ZEDS Blog


I enjoy the essays of Dafoe, Addison, and Samuel
Johnson, all of which were published in pamphlets. Pamphlets were in vogue from 1650-1800, providing writers a forum to express views on politics, society, religion, and art. This has been revived in modern times in the form of blogs.

This is now a slight revamp of my blog that started in 2008.
My reading has become a little more specialized, although previous books commented on show I was heading this direction. At this point I will review mainly Christian texts or other texts from a Christian perspective. I intend to post more regularly with book reviews.

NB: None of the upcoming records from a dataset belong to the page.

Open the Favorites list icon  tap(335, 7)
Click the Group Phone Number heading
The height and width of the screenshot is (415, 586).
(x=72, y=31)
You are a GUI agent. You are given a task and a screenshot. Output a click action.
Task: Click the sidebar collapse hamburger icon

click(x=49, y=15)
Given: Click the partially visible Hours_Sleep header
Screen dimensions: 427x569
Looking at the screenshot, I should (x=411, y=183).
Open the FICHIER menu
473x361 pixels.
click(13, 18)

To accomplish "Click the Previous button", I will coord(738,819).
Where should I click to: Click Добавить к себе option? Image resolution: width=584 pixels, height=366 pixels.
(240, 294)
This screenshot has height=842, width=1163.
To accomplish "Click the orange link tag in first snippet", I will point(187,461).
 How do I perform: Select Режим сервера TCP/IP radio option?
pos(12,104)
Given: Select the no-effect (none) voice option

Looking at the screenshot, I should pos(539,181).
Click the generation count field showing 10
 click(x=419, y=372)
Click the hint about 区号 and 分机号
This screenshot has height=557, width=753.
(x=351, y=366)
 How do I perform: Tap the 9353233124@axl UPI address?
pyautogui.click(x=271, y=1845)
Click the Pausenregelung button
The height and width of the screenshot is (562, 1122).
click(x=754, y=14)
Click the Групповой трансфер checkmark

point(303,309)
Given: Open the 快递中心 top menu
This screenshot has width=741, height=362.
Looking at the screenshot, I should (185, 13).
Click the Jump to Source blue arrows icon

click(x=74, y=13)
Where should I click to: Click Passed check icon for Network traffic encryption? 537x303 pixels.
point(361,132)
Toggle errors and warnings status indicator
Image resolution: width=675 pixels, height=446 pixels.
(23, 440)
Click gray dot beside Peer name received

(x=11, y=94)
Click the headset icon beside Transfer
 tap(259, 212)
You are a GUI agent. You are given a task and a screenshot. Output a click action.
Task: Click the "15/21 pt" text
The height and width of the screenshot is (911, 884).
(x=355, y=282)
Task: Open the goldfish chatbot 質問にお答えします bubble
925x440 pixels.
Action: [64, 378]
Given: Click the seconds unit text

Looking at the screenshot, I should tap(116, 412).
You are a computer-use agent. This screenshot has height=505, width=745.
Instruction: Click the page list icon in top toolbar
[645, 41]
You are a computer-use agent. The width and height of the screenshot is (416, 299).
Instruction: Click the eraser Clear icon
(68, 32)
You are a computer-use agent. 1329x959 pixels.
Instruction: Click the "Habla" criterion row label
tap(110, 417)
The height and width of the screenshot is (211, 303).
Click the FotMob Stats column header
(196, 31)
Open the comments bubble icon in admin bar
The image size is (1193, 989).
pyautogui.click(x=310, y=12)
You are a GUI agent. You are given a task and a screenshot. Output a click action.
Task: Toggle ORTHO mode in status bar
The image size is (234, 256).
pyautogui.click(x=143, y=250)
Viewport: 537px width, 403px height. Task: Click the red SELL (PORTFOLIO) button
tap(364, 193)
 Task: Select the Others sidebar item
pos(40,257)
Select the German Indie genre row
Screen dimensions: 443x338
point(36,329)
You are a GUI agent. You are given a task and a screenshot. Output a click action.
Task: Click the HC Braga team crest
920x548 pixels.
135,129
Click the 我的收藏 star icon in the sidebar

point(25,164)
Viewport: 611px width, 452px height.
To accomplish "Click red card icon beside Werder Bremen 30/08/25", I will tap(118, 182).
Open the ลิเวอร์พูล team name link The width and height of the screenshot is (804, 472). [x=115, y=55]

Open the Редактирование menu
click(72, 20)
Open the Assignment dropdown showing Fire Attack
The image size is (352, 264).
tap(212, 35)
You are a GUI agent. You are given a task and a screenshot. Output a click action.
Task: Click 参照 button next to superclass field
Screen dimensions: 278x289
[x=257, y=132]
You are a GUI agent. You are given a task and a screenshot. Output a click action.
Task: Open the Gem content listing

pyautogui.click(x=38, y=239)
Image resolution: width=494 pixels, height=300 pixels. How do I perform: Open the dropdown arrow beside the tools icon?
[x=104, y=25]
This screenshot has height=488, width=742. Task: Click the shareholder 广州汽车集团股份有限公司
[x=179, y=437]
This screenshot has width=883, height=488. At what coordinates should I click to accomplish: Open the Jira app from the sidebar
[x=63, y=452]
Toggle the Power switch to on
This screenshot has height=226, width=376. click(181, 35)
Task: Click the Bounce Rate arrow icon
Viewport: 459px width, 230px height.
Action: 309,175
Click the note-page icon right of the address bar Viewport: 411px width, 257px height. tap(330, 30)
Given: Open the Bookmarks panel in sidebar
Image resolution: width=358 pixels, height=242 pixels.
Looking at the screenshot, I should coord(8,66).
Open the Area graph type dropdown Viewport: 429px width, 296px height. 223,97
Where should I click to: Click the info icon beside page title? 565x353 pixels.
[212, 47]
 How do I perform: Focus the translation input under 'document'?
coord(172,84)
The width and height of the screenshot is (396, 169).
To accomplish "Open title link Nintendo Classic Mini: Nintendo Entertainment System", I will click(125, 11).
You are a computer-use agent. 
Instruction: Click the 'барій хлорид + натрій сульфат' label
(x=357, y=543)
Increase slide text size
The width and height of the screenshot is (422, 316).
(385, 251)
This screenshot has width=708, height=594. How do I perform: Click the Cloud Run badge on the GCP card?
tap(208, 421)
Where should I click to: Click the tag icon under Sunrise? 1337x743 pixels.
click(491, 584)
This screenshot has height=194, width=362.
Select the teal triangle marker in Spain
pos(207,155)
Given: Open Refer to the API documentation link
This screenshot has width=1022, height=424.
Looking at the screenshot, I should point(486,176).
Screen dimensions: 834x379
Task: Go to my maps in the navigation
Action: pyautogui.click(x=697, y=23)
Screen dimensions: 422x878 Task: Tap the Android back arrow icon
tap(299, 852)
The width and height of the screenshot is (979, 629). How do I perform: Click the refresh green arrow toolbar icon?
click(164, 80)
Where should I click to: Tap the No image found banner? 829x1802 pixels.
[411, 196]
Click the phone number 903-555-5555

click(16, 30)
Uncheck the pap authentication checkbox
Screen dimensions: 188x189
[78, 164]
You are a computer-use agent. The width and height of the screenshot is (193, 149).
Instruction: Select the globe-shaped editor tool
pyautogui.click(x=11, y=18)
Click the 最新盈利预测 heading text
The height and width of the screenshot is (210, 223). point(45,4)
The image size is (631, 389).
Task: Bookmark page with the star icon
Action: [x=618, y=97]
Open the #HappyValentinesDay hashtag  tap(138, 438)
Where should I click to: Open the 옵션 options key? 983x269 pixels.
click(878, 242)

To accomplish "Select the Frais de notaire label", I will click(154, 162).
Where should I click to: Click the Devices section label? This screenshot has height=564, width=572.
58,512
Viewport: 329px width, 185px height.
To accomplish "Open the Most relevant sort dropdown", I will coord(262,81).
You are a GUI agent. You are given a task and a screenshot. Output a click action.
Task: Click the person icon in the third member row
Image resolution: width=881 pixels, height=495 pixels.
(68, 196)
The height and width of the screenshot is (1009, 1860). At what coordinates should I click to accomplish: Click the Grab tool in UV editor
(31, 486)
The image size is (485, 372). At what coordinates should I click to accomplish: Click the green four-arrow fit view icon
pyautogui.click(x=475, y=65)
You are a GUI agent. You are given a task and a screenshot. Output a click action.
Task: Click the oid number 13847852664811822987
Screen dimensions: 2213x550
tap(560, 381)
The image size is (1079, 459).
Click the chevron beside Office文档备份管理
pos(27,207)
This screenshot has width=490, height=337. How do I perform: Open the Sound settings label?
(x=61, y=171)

I consider reading and writing as part of the spiritual
journey toward maturity and, I hope, wisdom. These are postings of what I’m learning along the way.

Rod Zinkel, August 19, 2015


Saturday, August 22, 2015

Current Reading Plan


Reading a lot it satisfies some desire to categorize what I’ve read, what I’ve learned, just as it is to categorize books for my own library system. (I use a combination of subject and chronological order. This still leaves many questions unsettled: which books should have the best showcase – the most impressive looking (the coffee table books) or the most valuable (which are usually not the most impressive looking); questions of subject – is Augustine theology or literature (his Confessions are both); and which books have to be boxed up because I can’t fit any more bookcases in my apartment?) Categorizing led me to think about reading for breadth, rather than to specialize my interest, as is one of the goals of the liberal arts education – to study a breadth of subjects, to gain some breadth of knowledge. The result is a reading plan I have developed and practiced since June, 2015. I have categorized Three Motifs of Learning and Five Methods of Learning:

Motifs of Learning

1.    Science and Social Science

2.    Philosophy and Theology

3.    Arts and Literature

Methods of Learning

1.    Informational

2.    Motivational

3.    Theoretical

4.    Lyrical

5.    Narrative

The plan is to read four texts at a time. They should fit under different categories as shown above. I try to read one from each Motif of Learning and the fourth text may fall under any. I try to pick books that differ in Method of Learning. I may read a work of literature – poetry (3.4) or fiction (3.5); a history book (1.1); a work of theology (2.1, 2.2 or 2.3); and a book of literary criticism (3.1 or 3.3).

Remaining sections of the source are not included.